Das ist zunächst einmal etwas überraschend, denn Mangas sind, vielleicht mit Ausnahme von Evergreens wie Mickey Maus und Asterix, mittlerweile die populärsten Comics in Deutschland. Trotzdem sprechen sie nur eine vergleichsweise eingeschworene, wenn auch zahlenmäßig recht starke Fangemeinde an. Dies ist eigentlich ein Jammer, denn diese Comics fernöstlicher Provenienz bieten wesentlich mehr - und oft auch anderes - als das, was man gemeinhin mit ihnen verbindet.

Wer bereits einige oberflächliche Begegnungen mit japanischen Comics hatte, hat meist eine recht genaue Vorstellung davon, was ihn oder sie dort erwartet. Riesenroboter, komplexbeladene Jünglinge, zuckersüße Mädchen und anstrengende Kratzbürsten, ein wenig Magie und viel Herzschmerz, Schulmädchenuniformen, weichgespülte Erotik, Telleraugen, spitze Kinne und phänomenale Oberweiten, große Kanonen und gelegentliche Ultragewalt - dies sind wohl einige der häufigsten Assoziationen.

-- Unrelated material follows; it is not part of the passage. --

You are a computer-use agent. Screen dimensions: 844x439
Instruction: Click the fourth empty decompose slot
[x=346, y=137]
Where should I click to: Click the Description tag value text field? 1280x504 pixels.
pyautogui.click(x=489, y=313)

Der Eindruck, daß mit diesen Begriffen das Wesen japanischer Comics hinreichend umschrieben sei, ist so falsch wie erklärlich. Wie die meisten populären Unterhaltungsformen haben auch Mangas ihre Klischees und Konventionen, und diese bestimmen das Bild in den Köpfen der meisten Menschen; doch wie so oft finden auch im Manga die wahren Leseabenteuer häufig ein wenig abseits der ausgetretenen Pfade statt. Weder thematisch noch zeichnerisch sind japanische Comics auch nur annähernd so einheitlich, wie es nach einem kurzen Blick auf das deutsche Angebot erscheinen mag.

Ebenso wie in der angloamerikanischen und der europäischen Comickultur gibt es in Japan nicht nur den Mainstream, sondern auch Comicautoren, die in ihren Comics eine sehr persönliche Handschrift pflegen und originelle, ungewöhnliche Geschichten erzählen. Und selbst im Mainstream gibt es viel zu entdecken, denn die japanische Comiclandschaft beherbergt eine weitaus größere Vielfalt als der schmale Ausschnitt des deutschen Mangaangebots vermuten läßt.

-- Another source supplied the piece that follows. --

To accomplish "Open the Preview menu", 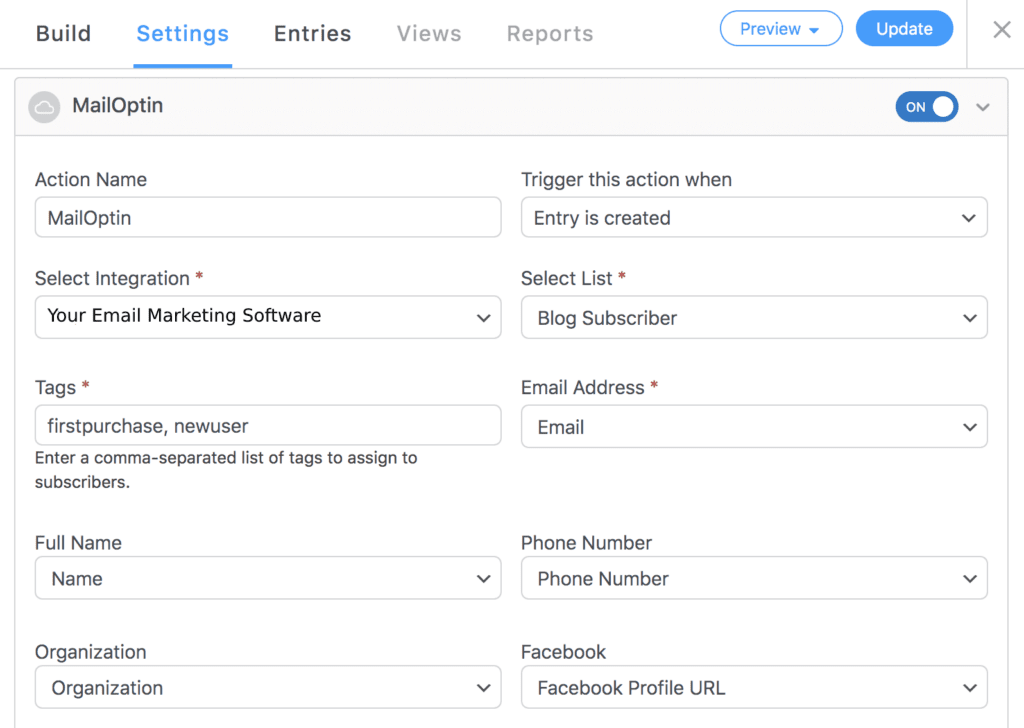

Die deutsche Mangaauswahl bietet überproportional viele Titel, die auf Kinder und Teenager ausgerichtet sind, während in Japan große Segmente des Angebots den Markt der erwachsenen Comicleser bedienen. Und da in Japan Science Fiction und Phantastik allgemein hoch im Kurs stehen, warten dort auch viele Schätze des phantastischen Genres auf ihre Hebung. Nur erreichen leider wenige davon unsere Gestade.

Die meisten in Deutschland erscheinenden Mangas sind, wie schon gesagt, für ein jüngeres Publikum gedacht, und wie in jedem gut funktionierenden Teufelskreis werden durch das relativ homogene Angebot Lesererwartungen bestätigt und gefestigt, was wiederum zu einem Fortschreiten der Homogenisierung führt. Angebot kreiert Nachfrage - und umgekehrt. Dennoch versuchen die Verlage immer wieder einmal, eine der etwas ungewöhnlicheren, "erwachseneren" Serien in Deutschland zu lancieren. Bisher verkauften sich diese jedoch fast ausnahmslos dramatisch schlecht bis - bestenfalls - mäßig und wurden gelegentlich sogar vor dem Ende abgebrochen.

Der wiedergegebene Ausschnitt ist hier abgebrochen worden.